Starcloud isn't even worth the attention to point out what an infeasible idea it is.

wmf

That's how you get another Theranos.

energywut

Putting a datacenter in space is one of the worst ideas I've heard in a while.

Reliable energy? Possible, but difficult -- need plenty of batteries

Cooling? Very difficult. Where does the heat transfer to?

Latency? Highly variable.

Equipment upgrades and maintenance? Impossible.

Radiation shielding? Not free.

Decommissioning? Potentially dangerous!

Orbital maintenance? Gotta install engines on your datacenter and keep them fueled.

There's no upside, it's only downsides as far as I can tell.

ggreer

If you read the Starcloud whitepaper[1], it claims that massive batteries aren't needed because the satellites would be placed in a dawn-dusk sun-synchronous orbit. Except for occasional lunar eclipses, the solar panels would be in constant sunlight.

The whitepaper also says that they're targeting use cases that don't require low latency or high availability. In short: AI model training and other big offline tasks.

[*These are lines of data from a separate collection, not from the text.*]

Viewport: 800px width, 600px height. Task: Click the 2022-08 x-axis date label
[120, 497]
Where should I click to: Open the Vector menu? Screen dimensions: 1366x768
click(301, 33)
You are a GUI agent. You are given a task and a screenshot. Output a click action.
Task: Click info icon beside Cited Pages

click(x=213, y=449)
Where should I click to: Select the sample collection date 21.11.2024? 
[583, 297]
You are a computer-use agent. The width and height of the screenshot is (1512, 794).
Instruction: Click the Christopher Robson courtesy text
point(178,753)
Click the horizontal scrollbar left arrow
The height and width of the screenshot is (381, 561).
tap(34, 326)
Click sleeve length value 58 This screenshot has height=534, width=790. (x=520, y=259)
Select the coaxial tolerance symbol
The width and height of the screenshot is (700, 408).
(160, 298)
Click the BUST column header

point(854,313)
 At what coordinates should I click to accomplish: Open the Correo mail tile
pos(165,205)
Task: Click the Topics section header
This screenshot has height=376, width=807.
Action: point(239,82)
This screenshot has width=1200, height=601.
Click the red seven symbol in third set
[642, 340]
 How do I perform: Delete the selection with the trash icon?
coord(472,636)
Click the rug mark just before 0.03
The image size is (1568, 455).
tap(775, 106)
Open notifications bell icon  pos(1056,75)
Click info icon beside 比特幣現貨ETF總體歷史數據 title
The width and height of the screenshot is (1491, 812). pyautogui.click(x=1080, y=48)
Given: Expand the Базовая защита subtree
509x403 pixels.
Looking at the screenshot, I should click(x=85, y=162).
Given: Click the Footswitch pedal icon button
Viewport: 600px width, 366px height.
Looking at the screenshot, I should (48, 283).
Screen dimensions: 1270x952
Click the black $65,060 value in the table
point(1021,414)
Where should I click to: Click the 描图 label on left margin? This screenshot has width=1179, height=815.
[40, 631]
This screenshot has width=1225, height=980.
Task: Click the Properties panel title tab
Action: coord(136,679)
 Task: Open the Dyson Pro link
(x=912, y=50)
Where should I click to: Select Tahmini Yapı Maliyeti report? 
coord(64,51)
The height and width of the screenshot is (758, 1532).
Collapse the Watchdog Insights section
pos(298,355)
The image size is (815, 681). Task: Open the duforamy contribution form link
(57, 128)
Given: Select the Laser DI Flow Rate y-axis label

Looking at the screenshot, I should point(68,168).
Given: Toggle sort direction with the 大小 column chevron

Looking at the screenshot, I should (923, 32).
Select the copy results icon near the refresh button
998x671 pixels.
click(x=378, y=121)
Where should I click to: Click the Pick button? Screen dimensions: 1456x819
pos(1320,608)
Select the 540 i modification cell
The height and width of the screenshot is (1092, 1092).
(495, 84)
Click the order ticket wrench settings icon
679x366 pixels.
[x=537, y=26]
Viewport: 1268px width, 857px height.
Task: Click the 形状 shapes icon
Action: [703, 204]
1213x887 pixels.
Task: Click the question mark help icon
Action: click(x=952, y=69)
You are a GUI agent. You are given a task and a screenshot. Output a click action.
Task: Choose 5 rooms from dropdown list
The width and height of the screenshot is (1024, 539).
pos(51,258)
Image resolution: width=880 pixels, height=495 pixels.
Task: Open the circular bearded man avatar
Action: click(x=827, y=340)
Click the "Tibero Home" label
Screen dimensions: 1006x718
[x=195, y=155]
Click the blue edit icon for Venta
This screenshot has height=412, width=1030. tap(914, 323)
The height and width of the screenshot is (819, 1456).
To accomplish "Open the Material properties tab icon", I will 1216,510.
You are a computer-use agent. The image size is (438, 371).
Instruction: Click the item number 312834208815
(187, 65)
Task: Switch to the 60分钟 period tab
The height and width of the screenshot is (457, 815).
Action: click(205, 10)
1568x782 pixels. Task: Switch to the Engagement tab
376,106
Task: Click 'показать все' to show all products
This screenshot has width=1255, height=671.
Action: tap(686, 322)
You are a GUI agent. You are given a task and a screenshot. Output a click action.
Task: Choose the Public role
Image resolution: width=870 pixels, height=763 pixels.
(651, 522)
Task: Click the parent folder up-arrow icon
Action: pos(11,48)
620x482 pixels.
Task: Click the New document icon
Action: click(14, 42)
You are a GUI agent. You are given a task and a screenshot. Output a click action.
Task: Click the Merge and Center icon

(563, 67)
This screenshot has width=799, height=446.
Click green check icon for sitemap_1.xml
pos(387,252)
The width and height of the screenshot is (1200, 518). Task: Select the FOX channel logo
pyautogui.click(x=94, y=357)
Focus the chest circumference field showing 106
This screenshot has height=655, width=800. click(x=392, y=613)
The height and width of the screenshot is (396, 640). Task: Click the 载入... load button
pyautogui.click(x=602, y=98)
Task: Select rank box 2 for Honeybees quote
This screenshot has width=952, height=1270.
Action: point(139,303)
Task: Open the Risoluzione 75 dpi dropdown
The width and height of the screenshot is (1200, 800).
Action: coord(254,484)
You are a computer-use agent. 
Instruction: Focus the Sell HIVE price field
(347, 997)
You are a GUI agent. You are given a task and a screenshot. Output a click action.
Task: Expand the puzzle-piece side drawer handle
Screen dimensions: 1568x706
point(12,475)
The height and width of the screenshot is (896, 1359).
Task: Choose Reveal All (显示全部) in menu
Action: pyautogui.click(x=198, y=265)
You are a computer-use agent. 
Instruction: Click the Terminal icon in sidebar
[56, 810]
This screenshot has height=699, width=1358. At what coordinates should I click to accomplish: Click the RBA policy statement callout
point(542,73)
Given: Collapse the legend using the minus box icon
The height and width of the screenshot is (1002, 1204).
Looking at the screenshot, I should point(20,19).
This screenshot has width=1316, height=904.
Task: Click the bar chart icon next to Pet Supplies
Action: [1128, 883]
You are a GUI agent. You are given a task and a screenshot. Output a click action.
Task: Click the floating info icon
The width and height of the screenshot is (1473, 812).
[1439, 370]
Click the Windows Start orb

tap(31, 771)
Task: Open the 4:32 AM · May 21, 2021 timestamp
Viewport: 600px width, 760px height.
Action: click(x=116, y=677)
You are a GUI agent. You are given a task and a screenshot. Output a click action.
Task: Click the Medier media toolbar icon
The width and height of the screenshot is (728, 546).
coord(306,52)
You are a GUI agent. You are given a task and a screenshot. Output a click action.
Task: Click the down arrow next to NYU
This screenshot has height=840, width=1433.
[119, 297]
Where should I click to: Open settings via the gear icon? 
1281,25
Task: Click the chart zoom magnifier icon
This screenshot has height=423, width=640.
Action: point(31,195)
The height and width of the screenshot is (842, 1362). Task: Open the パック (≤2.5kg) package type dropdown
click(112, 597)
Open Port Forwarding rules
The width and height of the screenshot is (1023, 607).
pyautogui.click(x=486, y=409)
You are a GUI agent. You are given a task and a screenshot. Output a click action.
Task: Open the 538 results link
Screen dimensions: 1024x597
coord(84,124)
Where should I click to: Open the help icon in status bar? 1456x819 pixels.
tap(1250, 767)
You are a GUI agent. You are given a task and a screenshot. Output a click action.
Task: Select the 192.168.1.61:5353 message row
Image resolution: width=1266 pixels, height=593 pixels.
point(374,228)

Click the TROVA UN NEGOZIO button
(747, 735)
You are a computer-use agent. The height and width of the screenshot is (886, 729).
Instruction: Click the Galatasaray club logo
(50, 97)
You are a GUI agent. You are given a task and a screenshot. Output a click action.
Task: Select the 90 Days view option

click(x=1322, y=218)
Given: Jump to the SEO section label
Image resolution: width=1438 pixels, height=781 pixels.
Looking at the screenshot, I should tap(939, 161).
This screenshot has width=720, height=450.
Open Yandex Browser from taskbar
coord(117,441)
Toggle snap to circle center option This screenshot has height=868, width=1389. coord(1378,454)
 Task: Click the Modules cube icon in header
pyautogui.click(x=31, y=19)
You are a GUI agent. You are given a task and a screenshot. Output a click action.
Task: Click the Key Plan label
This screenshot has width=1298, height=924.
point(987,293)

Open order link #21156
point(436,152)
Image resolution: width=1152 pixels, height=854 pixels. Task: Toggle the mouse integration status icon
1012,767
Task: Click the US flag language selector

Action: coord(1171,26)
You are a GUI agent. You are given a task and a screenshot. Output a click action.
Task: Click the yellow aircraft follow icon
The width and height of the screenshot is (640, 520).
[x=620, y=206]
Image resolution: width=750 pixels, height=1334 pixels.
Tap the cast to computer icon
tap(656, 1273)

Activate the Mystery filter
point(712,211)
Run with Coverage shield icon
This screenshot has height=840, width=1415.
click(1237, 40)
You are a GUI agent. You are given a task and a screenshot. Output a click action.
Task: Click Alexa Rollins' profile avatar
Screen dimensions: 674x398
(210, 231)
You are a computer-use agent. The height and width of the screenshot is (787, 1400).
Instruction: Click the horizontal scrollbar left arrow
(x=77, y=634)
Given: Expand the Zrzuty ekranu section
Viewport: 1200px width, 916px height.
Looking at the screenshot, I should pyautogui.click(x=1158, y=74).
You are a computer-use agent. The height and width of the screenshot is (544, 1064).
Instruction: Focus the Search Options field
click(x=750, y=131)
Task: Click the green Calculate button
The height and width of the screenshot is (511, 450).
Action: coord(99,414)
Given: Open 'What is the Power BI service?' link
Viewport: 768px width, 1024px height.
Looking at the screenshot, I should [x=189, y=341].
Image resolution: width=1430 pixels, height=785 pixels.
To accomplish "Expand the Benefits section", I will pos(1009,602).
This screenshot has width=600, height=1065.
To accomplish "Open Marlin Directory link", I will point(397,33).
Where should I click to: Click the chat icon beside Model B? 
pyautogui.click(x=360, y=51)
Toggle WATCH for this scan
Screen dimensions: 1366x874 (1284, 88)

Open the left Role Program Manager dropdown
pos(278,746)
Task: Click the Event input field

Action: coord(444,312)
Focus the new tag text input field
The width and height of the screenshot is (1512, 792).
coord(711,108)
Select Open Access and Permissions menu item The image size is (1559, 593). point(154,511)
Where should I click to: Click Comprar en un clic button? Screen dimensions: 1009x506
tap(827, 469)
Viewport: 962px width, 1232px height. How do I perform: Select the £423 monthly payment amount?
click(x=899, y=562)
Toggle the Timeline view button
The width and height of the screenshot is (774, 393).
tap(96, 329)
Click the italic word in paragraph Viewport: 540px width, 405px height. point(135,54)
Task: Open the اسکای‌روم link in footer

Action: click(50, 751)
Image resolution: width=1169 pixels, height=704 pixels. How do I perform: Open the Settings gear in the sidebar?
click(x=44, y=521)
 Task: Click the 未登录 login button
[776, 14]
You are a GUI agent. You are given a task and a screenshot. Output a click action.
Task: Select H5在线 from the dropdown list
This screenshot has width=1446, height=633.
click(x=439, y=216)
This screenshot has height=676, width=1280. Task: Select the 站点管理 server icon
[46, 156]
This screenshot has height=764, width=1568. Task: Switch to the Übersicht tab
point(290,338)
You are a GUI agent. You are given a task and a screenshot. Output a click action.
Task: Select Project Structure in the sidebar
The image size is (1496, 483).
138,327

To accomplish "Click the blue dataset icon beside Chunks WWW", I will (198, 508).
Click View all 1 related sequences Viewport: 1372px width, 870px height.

For maintenance, they plan to have a modular architecture that allows upgrading and/or replacing failed/obsolete servers. If launch costs are low enough to allow for launching a datacenter into space, they'll be low enough to allow for launching replacement modules.

All satellites launched from the US are required to have a decommissioning plan and a debris assessment report. In other words: the government must be satisfied that they won't create orbital debris or create a hazard on the ground. Since these satellites would be very large, they'll almost certainly need thrusters that allow them to avoid potential collisions and deorbit in a controlled manner.

Whether or not their business is viable depends on the future cost of launches and the future cost of batteries. If batteries get really cheap, it will be economically feasible to have an off-the-grid datacenter on the ground. There's not much point in launching a datacenter into space if you can power it on the ground 24/7 with solar + batteries. If cost to orbit per kg plummets and the price of batteries remains high, they'll have a chance. If not, they're sunk.

I think they'll most likely fail, but their business could be very lucrative if they succeed. I wouldn't invest, but I can see why some people would.

1. https://starcloudinc.github.io/wp.pdf

wkat4242

Yes cooling is difficult. Half the "solar panels" on the ISS aren't solar panels but heat radiation panels. That's the only way you can get rid of it and it's very inefficient so you need a huge surface.

PaulDavisThe1st

seems oddly paradoxical. ISS interior at some roughly livable temperature. Exterior is ... freakin' space! Temperature gradient seems as if it should take of it ...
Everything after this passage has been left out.